I will admit that I’m more anal than the average person. My closet is divided by colour, with sub-divisions by item type. The cans in my pantry have their own shelf as do the boxes and bagged items. And anyone who has seen my cork board knows I might just possibly organize my books to death.
It should come as no surprise then that I’m pretty picky about books being accurate, but I honestly think this is an important thing to do, whether your readers have colour-coordinated sock drawers or not. Here’s why: no matter what genre you write, readers are reading your book because they want to suspend their disbelief. They want to immerse themselves in the world of your characters, even if only for a few hours.
In order for readers to trust you as a storyteller, you have to talk the talk. You need to know the name of the street your main character grew up on. You need to know their favourite food. You need to know who first broke their heart. In fact, the more you know, the more likely the readers are to trust you as the creator of the world.
So why do mistakes matter? I’ll tell you using an example. Say you’re reading a book about a farmer in Illinois. It’s a wonderful book and the detail is so great that you can practically smell the manure. You believe everything the author tells you. If he says the main character is sad, you see him weeping in his oatmeal. If he says he has red hair, you see the red hair peeking out from under his John Deere cap. You’re so completely and utterly immersed that you really feel like you are the main character.

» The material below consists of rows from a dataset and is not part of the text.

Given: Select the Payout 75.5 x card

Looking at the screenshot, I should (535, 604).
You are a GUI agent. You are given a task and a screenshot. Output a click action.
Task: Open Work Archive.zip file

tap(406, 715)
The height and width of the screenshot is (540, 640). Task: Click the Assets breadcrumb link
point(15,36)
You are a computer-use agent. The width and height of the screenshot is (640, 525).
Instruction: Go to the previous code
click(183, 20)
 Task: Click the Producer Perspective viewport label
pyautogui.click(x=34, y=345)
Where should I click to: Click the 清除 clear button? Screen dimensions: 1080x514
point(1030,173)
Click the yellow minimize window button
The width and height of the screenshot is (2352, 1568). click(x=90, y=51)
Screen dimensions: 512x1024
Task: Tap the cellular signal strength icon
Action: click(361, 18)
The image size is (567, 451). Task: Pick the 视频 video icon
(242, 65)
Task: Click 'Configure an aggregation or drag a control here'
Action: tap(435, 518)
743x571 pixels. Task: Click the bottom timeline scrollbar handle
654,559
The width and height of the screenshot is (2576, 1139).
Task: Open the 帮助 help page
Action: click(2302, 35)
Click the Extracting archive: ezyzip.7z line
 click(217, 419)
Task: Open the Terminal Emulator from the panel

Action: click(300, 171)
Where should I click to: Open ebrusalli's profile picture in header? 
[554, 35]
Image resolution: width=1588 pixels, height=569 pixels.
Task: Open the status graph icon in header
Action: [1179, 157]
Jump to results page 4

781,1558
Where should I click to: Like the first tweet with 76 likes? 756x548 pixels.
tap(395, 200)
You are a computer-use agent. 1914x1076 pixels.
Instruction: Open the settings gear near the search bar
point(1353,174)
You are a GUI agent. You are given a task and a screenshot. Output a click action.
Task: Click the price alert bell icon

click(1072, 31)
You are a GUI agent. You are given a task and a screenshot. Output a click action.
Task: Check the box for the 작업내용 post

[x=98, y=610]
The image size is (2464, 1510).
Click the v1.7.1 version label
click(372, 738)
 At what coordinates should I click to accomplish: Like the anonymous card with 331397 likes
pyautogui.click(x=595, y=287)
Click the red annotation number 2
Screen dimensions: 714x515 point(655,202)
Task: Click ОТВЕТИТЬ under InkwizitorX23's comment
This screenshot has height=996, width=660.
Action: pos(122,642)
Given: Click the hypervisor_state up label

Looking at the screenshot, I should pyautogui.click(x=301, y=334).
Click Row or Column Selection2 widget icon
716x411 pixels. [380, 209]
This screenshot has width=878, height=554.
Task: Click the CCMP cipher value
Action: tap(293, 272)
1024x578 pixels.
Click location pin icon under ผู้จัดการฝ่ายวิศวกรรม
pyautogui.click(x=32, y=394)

But then the author says that the main character hurt his shoulder during harvest last January and you go, Huh? Even if you aren’t a farmer, you probably know that harvest in Illinois doesn’t happen in January. At first, maybe you just note this as something that will surely be explained by a plot point later. But it isn’t. The author later says that planting started in August but then there were ripe peaches in September. Now, what you’re thinking is that the author doesn’t know what he’s talking about. You lose your sense of trust in the author and suddenly, you don’t believe that the main character has red hair. Heck, maybe you don’t even believe he is a farmer.
The point in this long-winded example is this: always be accurate. If you’re writing facts, use the Internet so you can check them or find someone who can verify them. If your character is speaking, say the words he is saying and imagine you are him and that they make sense coming out of his head. If your character is doing something physical, try to do it yourself or find a video of someone else doing it.
Or, if all else fails, go organize your sock drawer.